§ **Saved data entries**
◇ ◇ ◇
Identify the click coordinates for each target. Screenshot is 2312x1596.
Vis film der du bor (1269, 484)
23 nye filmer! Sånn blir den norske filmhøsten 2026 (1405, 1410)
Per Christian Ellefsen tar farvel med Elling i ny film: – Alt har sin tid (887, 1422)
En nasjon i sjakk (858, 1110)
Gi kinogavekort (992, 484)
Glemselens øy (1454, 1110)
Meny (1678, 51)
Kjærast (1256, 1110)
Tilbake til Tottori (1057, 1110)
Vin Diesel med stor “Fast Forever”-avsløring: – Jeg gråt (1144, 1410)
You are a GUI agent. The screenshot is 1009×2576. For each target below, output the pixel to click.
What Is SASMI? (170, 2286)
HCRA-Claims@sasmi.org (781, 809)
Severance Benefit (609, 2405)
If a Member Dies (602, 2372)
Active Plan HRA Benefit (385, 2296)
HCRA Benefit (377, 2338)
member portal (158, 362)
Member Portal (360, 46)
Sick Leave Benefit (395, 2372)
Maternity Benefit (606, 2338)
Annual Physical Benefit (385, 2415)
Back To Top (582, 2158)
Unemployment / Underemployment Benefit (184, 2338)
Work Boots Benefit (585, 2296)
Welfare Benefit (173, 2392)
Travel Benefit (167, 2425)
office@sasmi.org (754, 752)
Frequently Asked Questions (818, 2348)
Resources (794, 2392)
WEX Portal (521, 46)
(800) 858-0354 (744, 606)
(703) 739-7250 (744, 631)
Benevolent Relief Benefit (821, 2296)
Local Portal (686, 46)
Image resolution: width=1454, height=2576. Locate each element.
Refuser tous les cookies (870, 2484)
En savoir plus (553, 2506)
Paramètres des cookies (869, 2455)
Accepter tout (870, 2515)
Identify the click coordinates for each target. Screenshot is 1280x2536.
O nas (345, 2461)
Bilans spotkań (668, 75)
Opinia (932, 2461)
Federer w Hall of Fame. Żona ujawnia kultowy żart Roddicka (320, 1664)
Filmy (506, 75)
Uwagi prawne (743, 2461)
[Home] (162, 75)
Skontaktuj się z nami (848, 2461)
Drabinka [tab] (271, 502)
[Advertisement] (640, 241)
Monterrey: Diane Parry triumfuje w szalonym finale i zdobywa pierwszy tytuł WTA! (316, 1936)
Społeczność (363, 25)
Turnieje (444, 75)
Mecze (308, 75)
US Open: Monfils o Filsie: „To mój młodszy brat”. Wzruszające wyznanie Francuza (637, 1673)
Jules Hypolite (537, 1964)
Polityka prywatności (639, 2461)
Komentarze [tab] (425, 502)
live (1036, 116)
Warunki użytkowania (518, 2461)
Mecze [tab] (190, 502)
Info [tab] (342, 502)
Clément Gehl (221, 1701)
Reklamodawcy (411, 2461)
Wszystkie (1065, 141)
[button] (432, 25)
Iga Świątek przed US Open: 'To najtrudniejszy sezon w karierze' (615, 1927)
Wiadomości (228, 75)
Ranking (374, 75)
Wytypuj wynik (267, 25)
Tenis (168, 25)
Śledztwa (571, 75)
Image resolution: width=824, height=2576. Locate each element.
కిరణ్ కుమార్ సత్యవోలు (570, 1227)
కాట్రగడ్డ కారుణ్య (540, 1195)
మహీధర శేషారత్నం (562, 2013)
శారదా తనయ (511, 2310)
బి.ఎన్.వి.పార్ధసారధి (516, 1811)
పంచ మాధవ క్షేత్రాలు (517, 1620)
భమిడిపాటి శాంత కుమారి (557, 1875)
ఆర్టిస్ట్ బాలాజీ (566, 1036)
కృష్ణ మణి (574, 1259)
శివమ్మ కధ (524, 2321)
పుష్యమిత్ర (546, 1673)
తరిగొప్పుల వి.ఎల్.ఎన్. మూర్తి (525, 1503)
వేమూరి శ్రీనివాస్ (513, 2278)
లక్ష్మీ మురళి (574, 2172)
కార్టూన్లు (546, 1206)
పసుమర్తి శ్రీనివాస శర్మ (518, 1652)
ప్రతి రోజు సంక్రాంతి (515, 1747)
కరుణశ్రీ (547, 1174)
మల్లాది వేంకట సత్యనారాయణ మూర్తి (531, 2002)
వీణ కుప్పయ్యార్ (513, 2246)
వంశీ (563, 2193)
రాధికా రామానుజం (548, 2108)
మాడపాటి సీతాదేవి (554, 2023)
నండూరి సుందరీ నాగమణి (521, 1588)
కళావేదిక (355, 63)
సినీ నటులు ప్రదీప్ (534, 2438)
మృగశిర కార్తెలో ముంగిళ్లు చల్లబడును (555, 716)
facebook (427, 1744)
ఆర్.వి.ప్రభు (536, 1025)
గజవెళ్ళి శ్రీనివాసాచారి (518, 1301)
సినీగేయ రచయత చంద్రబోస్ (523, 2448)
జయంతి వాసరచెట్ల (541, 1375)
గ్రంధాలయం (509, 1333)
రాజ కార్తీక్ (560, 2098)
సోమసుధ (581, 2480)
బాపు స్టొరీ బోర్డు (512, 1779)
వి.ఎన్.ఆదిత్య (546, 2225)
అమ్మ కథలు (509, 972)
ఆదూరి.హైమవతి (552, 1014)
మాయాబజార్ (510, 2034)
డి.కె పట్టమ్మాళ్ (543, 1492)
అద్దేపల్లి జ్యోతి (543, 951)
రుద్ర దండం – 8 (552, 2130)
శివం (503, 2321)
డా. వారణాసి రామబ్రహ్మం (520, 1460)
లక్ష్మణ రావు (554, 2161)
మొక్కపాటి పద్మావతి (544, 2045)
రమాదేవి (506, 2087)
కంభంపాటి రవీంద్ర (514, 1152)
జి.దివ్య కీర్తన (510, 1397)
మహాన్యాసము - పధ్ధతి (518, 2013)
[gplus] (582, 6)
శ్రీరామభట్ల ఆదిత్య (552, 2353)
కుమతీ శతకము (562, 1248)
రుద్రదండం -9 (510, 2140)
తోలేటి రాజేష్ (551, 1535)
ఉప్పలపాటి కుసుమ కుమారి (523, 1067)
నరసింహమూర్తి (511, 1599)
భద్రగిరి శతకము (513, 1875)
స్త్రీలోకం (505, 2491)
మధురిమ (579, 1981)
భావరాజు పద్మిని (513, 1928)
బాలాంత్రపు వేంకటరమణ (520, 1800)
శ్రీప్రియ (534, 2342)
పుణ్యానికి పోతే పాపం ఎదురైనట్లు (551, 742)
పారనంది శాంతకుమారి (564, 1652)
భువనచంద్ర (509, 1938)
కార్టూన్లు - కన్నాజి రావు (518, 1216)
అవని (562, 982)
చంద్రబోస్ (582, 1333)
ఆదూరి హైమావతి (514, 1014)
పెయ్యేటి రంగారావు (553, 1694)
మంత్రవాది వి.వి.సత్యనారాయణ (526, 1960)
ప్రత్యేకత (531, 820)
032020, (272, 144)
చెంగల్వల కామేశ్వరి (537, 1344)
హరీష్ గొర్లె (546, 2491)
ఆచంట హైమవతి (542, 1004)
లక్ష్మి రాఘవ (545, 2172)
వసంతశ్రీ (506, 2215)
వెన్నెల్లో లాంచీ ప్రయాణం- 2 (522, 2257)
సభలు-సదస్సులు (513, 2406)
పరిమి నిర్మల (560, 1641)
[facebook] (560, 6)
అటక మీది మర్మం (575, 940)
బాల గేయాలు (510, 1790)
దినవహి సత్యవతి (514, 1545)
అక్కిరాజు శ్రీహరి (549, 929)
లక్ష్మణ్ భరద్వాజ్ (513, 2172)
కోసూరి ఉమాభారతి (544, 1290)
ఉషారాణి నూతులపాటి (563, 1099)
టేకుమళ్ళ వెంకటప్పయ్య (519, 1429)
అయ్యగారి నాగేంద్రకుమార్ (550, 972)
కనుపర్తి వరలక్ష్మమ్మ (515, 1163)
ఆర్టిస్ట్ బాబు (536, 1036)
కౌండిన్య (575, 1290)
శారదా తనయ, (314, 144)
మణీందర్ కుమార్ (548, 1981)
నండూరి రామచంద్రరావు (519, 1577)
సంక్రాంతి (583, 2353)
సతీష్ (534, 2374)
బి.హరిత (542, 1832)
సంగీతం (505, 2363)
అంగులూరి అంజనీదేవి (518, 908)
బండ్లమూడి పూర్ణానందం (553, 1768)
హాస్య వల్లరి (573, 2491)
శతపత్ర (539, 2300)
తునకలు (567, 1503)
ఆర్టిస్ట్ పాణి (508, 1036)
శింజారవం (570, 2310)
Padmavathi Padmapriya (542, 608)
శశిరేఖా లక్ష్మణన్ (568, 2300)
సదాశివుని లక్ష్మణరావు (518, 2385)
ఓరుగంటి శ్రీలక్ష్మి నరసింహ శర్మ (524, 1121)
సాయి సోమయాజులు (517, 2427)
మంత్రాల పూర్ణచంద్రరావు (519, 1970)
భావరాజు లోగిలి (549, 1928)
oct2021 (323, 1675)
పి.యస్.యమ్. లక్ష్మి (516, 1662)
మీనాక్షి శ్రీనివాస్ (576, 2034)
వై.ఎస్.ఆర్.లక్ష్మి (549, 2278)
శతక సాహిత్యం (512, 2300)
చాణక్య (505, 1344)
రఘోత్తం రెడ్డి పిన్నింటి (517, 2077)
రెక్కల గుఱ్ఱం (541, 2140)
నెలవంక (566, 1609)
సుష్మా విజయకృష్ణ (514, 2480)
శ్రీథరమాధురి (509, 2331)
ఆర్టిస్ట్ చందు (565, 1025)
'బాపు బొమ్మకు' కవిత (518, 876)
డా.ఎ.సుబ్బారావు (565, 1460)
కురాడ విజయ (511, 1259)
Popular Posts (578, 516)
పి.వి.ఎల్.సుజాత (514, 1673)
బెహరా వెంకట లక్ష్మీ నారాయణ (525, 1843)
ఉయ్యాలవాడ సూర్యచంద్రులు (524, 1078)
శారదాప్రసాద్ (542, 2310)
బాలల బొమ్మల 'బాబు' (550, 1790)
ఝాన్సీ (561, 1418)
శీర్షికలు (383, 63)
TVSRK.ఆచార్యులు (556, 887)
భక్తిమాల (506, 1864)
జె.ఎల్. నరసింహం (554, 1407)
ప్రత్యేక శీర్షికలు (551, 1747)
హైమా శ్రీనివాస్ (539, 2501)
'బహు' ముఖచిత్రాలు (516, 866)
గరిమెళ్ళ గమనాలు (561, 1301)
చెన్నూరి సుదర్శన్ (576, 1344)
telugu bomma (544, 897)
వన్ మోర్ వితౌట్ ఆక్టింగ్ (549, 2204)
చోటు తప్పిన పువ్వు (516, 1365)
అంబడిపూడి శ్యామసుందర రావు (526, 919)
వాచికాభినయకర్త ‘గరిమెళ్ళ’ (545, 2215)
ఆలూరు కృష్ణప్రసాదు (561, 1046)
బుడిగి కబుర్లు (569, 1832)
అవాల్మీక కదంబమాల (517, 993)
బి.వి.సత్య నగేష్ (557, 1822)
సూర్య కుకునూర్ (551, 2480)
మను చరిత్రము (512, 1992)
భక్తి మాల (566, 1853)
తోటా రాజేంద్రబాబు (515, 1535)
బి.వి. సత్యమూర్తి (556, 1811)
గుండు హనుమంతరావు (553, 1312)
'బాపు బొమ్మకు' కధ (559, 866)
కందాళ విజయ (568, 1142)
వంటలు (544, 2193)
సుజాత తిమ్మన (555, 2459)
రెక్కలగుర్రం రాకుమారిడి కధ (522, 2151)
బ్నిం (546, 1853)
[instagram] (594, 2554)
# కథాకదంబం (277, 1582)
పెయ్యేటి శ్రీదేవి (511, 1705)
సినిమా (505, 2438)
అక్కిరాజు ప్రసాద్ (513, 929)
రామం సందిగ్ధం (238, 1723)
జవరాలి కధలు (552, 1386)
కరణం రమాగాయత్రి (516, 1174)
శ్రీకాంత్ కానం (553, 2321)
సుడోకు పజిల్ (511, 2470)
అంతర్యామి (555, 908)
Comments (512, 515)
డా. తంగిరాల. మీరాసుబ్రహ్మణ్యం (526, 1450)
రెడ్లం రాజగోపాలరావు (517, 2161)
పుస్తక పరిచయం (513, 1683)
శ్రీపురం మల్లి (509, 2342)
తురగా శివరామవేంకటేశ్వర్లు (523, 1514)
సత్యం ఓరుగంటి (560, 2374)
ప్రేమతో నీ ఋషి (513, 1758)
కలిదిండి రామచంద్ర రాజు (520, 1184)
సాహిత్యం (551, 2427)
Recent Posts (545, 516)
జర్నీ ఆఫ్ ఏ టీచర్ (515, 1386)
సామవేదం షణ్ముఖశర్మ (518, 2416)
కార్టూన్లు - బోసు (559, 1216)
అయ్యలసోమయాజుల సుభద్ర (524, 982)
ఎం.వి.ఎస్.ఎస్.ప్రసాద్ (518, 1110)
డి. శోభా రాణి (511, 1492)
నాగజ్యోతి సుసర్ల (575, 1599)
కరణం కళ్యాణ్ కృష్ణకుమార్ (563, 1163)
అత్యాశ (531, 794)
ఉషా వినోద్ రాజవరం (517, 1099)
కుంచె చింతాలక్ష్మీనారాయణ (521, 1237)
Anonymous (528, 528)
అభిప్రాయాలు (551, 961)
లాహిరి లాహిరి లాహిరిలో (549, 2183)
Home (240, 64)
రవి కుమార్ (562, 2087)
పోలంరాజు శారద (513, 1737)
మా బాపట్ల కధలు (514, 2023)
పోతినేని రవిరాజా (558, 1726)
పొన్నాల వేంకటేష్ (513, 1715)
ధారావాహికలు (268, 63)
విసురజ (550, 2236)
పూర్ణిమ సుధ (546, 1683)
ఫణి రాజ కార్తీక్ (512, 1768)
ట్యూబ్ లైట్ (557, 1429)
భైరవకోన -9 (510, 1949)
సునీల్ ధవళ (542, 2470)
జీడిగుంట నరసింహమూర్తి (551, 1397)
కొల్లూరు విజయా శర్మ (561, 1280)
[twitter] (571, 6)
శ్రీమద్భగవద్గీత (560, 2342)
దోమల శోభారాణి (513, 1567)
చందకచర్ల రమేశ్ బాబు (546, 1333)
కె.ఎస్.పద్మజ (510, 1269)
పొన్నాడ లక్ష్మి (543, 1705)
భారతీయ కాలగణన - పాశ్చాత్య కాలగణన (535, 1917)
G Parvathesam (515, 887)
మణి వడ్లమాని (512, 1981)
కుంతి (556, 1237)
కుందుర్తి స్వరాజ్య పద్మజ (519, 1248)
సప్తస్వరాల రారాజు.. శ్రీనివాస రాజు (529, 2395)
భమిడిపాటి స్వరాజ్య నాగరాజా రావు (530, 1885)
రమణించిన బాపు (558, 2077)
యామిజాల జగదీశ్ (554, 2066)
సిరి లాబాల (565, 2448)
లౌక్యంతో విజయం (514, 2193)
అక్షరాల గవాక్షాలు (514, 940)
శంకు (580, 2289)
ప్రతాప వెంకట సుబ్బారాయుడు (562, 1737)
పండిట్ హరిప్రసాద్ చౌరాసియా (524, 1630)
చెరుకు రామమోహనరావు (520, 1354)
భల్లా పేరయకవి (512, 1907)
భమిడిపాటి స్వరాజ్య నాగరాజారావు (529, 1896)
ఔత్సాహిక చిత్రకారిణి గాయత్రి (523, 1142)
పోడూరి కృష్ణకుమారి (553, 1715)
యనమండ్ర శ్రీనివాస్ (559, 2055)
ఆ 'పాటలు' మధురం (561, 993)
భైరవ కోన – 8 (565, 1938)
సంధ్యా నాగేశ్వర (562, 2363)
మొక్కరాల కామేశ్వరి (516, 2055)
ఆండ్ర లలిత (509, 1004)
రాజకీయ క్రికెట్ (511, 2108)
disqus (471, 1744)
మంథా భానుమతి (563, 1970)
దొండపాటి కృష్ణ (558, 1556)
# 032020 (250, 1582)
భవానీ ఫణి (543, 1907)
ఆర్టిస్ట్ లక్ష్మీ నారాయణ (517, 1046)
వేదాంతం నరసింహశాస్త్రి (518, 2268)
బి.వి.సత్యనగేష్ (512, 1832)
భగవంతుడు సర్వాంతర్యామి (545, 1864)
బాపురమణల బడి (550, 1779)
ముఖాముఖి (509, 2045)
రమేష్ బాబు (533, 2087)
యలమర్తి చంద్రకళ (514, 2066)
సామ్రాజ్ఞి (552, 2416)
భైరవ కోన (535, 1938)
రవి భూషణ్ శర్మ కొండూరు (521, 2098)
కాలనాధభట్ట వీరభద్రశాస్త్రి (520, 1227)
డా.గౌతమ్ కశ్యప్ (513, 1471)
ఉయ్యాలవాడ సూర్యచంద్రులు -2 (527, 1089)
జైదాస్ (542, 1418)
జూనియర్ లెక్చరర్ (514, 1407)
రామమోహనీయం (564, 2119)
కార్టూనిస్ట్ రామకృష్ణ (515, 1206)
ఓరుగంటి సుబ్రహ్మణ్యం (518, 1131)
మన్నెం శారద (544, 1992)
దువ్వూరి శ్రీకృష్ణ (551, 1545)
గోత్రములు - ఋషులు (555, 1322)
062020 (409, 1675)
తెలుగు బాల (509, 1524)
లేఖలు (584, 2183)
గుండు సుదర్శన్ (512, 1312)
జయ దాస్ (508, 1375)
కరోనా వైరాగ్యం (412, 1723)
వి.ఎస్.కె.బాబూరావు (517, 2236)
◇ ◇ ◇
§ **PROBLEM DETAILS**
Copy the records above exactly, beginning at the line that contains "భల్లా పేరయకవి (512, 1907)" and stopping after the line that contains "దొండపాటి కృష్ణ (558, 1556)".

§ **ANSWER SECTION**
భల్లా పేరయకవి (512, 1907)
భమిడిపాటి స్వరాజ్య నాగరాజారావు (529, 1896)
ఔత్సాహిక చిత్రకారిణి గాయత్రి (523, 1142)
పోడూరి కృష్ణకుమారి (553, 1715)
యనమండ్ర శ్రీనివాస్ (559, 2055)
ఆ 'పాటలు' మధురం (561, 993)
భైరవ కోన – 8 (565, 1938)
సంధ్యా నాగేశ్వర (562, 2363)
మొక్కరాల కామేశ్వరి (516, 2055)
ఆండ్ర లలిత (509, 1004)
రాజకీయ క్రికెట్ (511, 2108)
disqus (471, 1744)
మంథా భానుమతి (563, 1970)
దొండపాటి కృష్ణ (558, 1556)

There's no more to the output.